## What the task requires
Repeat exactly the line that contains "This screenshot has width=1568, height=685." and every line after it, down to the last line of the entries below. Do not include pictures.

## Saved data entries
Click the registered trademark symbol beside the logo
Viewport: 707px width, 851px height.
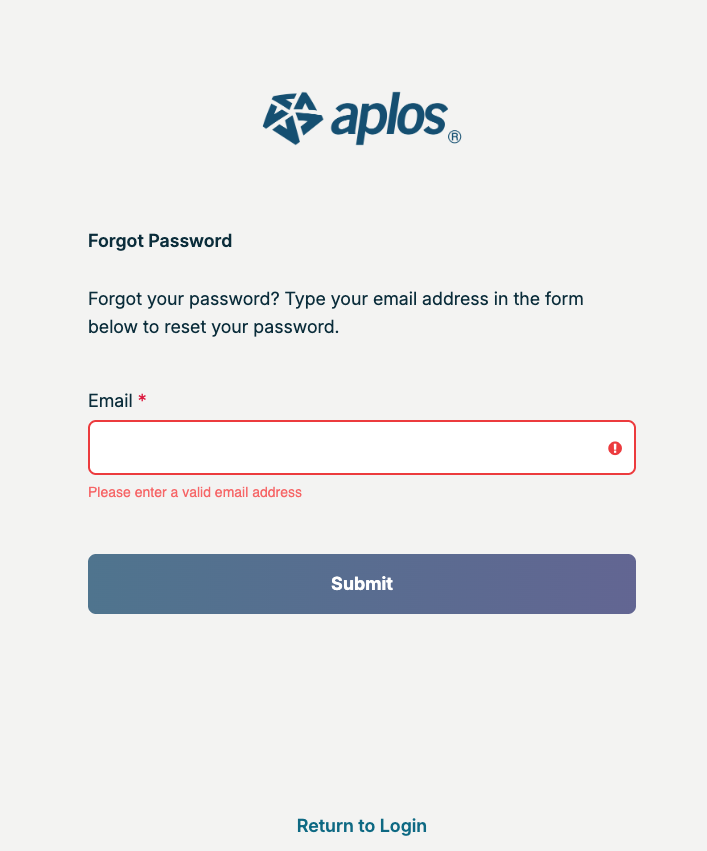point(454,137)
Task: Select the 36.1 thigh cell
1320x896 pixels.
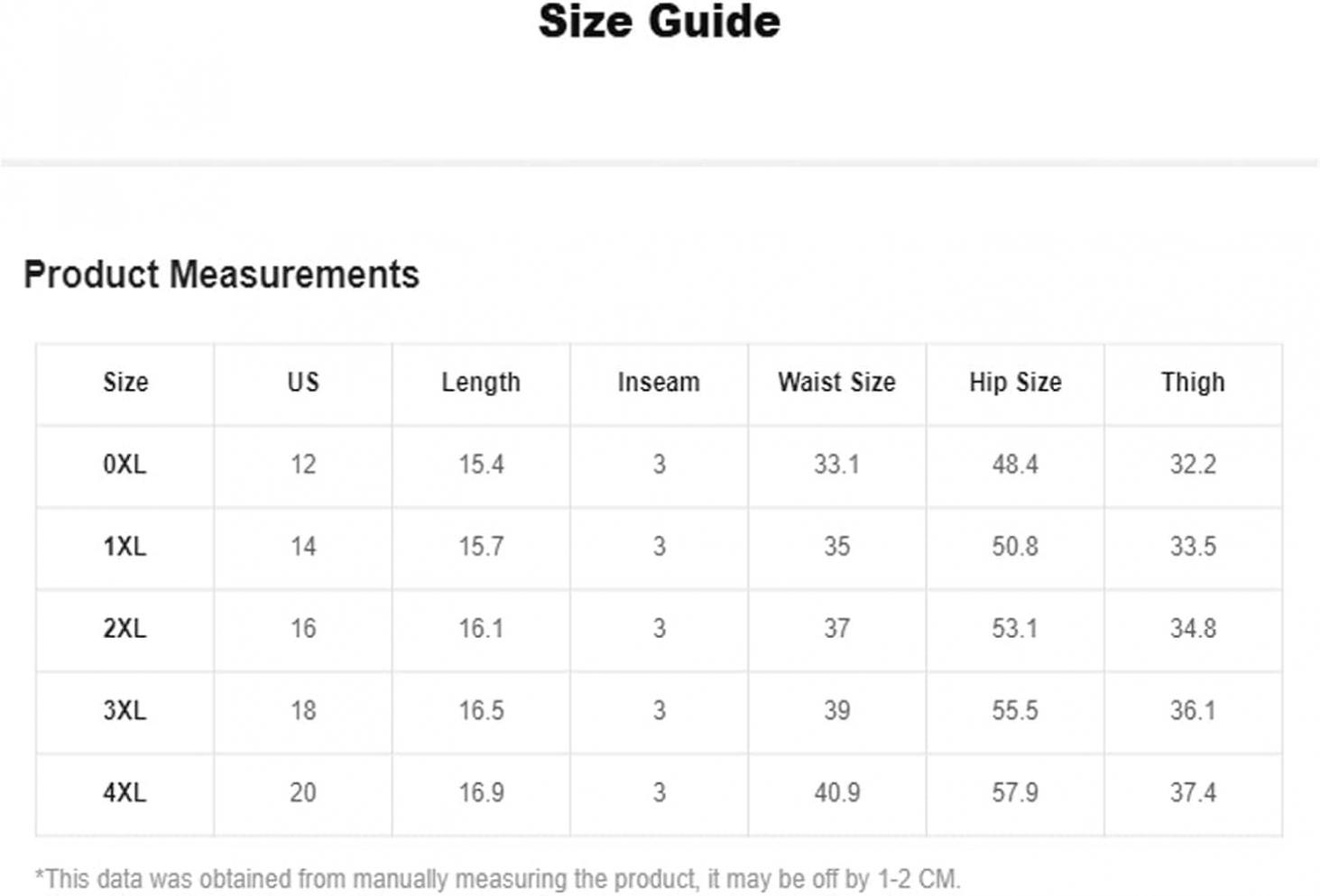Action: pyautogui.click(x=1193, y=711)
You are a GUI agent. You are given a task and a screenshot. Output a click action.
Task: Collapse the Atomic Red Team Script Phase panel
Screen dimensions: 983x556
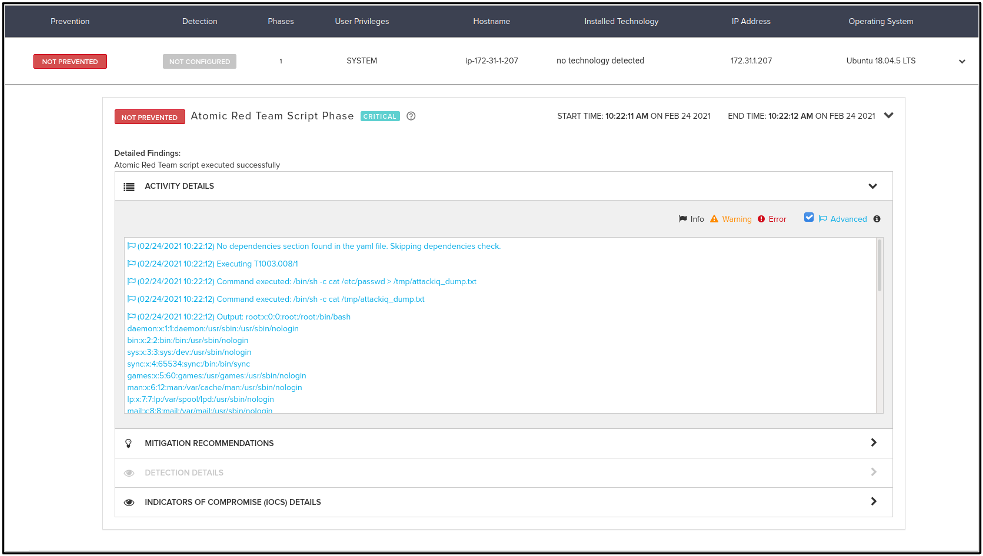888,115
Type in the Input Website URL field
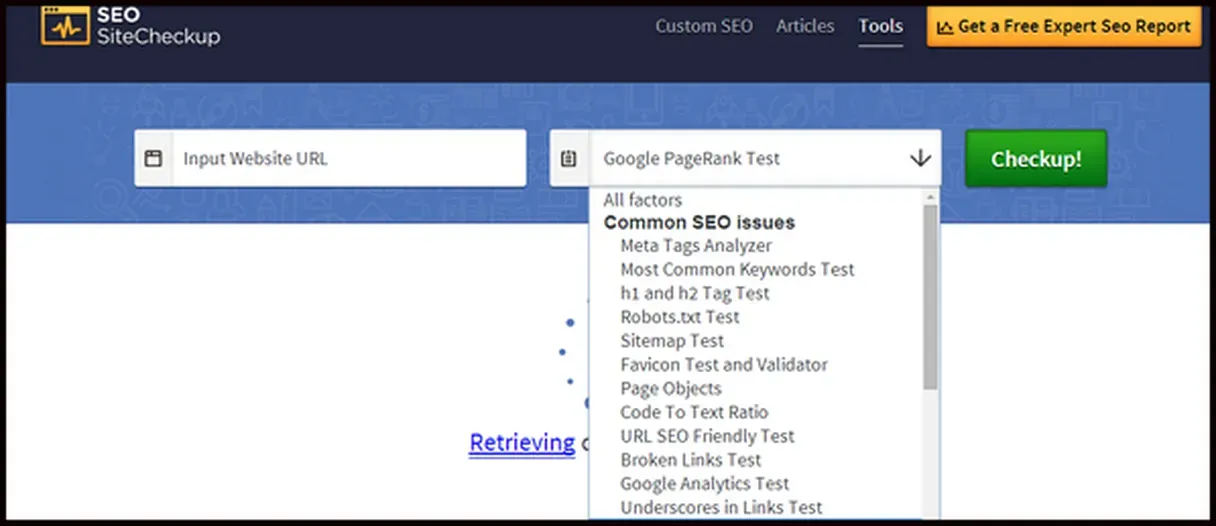The width and height of the screenshot is (1216, 526). click(x=348, y=158)
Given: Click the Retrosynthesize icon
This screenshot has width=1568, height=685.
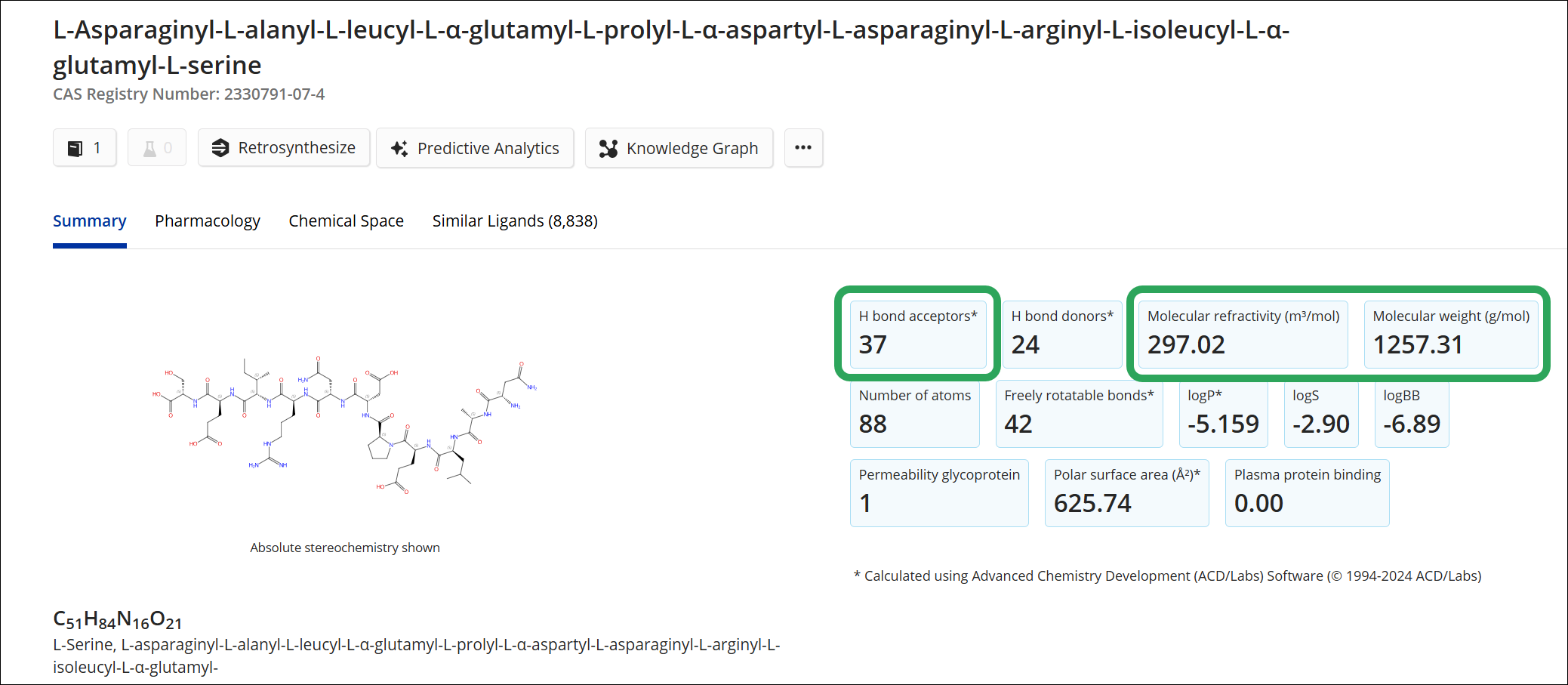Looking at the screenshot, I should (220, 148).
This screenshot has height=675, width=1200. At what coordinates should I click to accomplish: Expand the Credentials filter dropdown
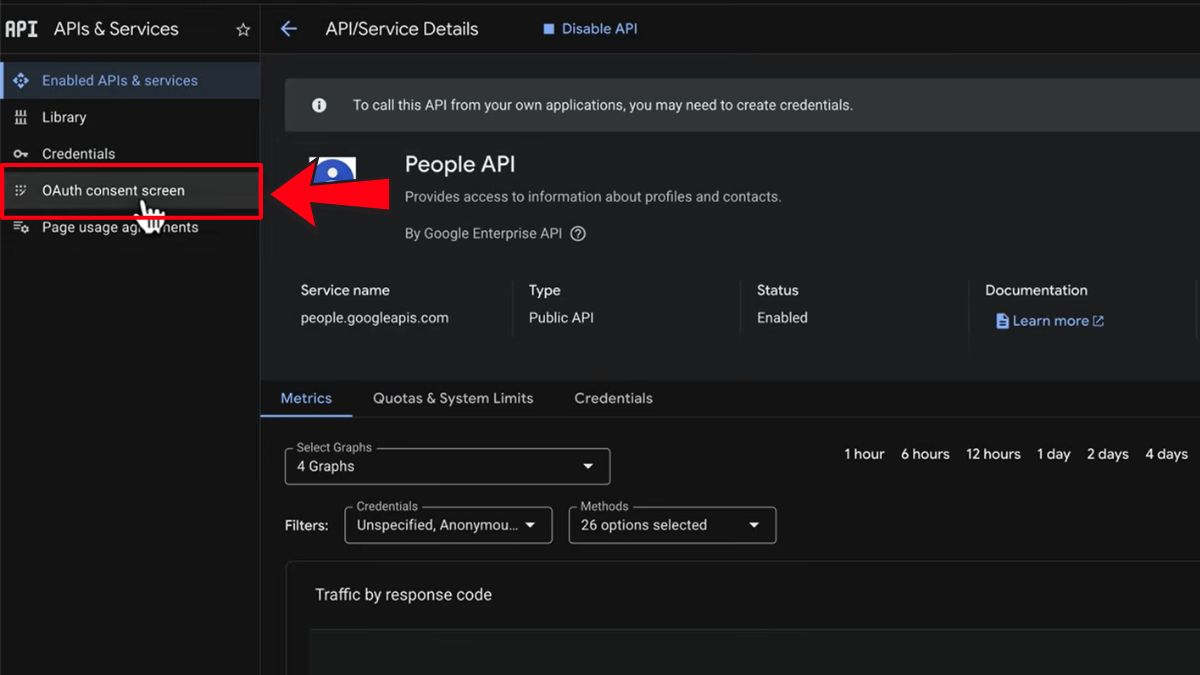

## Written response
This screenshot has width=1568, height=685.
Looking at the screenshot, I should (220, 148).
This screenshot has height=675, width=1200. At what coordinates should I click to accomplish: Expand the Credentials filter dropdown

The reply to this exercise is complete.